══ Excerto para leitura ══
Audição de Miguel Stilwell de Andrade foi feita através de vídeo-conferência

Na sua estreia numa audição parlamentar, o gestor conseguiu explicar a racionalidade económica de fazer esta transferência, através da cisão dos ativos para uma empresa — as barragens e todos os compromissos e contratos associados —  para depois a vender.

“Estamos a falar de mais de 1.000 contratos com colaboradores, municípios, fornecedores, parceiros locais, prestadores de serviços e outras entidades associadas à atividade das barragens.”

O racional económico de fazer a venda pela cisão dos ativos para uma sociedade veículo é ter uma empresa com autonomia operativa e funcional e com todos os contratos de modo a transmitir tudo isso de forma integrada porque o comprador, a Engie, queria adquirir uma empresa com capacidade para operar as barragens. Na sua intervenção inicial, Stilwell de Andrade invocou outras operações feitas em Portugal e fora do país com o mesmo perfil.

O que ficou por responder: reestruturação e artigo que deu benefício fiscal

Já quando foi confrontado com a necessidade de invocar uma reestruturação empresarial para que essa cisão ficasse isenta, por exemplo, do pagamento de IRC — a EDP já informou que a operação rendeu uma mais-valia de 215 milhões de euros —, o gestor não esclareceu se isso foi feito. Reafirmou apenas que esta estrutura era a única que assegurava a continuidade contratual.

A transmissão de concessão só não paga imposto de selo, se a EDP argumentar que é uma reestruturação de um ramo de negócio. Mas não é”, defendeu a deputada do Bloco de Esquerda.

Sem resposta ficou também a pergunta colocada duas vezes por Mariana Mortágua sobre qual o artigo que a EDP invocou no Estatuto dos Benefícios Fiscais para fundamentar a presunção de que a operação estava isenta de imposto de selo. Depois de várias insistências, Stilwell de Andrade admitiu não saber exatamente qual foi o artigo, mas reafirmou que nos termos da lei portuguesa e comunitária a isenção do imposto de selo tem sido o entendimento da Autoridade Tributária. Esta presunção foi contrariada pela deputada do Bloco para quem a lei a portuguesa é clara quanto à obrigação de pagar imposto de selo sobre a transferência de ativos de concessões, no que aliás foi seguida por outros deputados.
═══
Pode reproduzir, sem qualquer alteração, o trecho do excerto sobre a audição de Miguel Stilwell de Andrade que abre com as palavras "Já quando foi" e fecha com "a continuidade contratual."?
══ Dados fornecidos ══
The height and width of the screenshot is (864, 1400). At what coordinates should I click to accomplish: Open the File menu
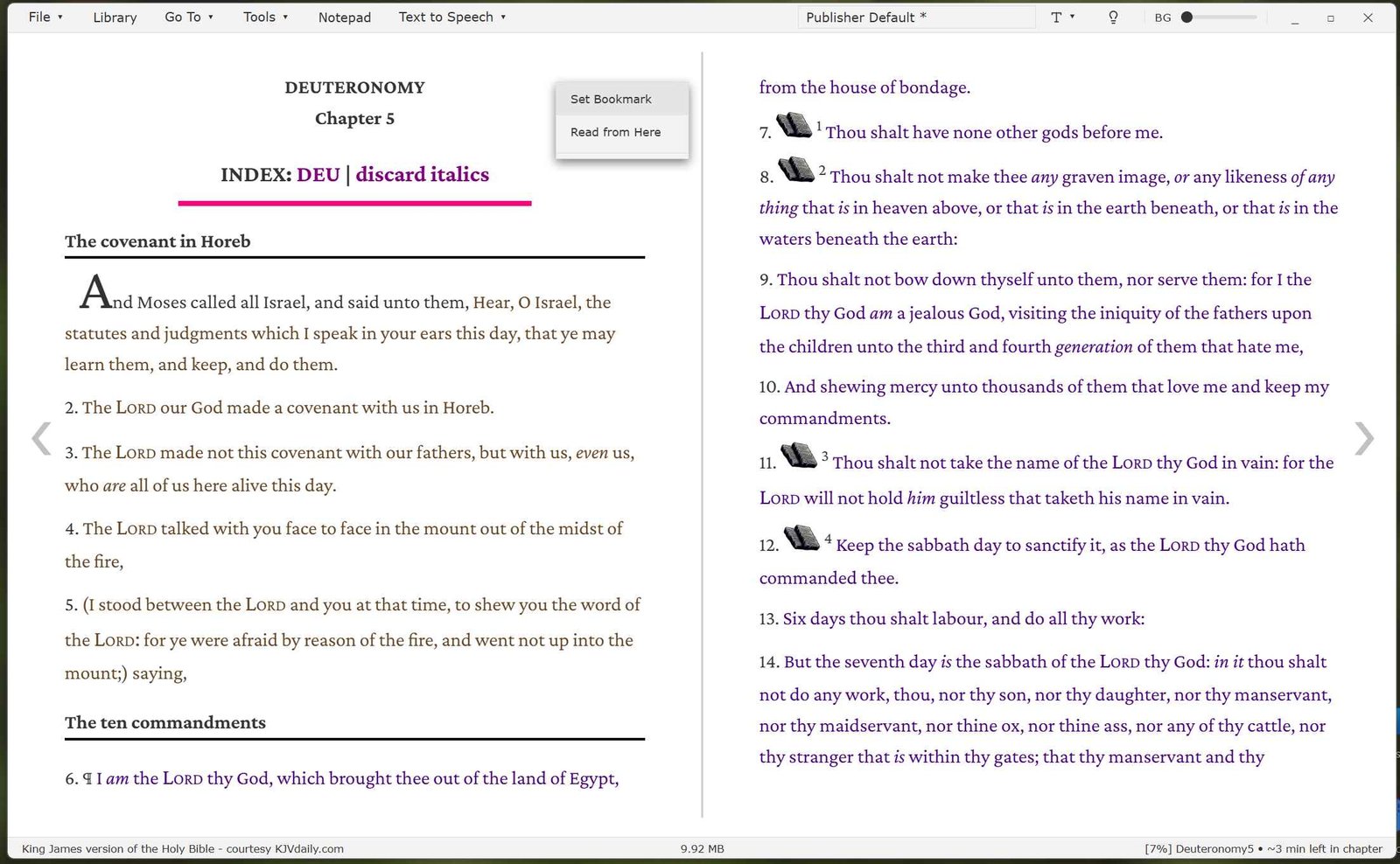coord(46,17)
═══
**Solução**:
Já quando foi confrontado com a necessidade de invocar uma reestruturação empresarial para que essa cisão ficasse isenta, por exemplo, do pagamento de IRC — a EDP já informou que a operação rendeu uma mais-valia de 215 milhões de euros —, o gestor não esclareceu se isso foi feito. Reafirmou apenas que esta estrutura era a única que assegurava a continuidade contratual.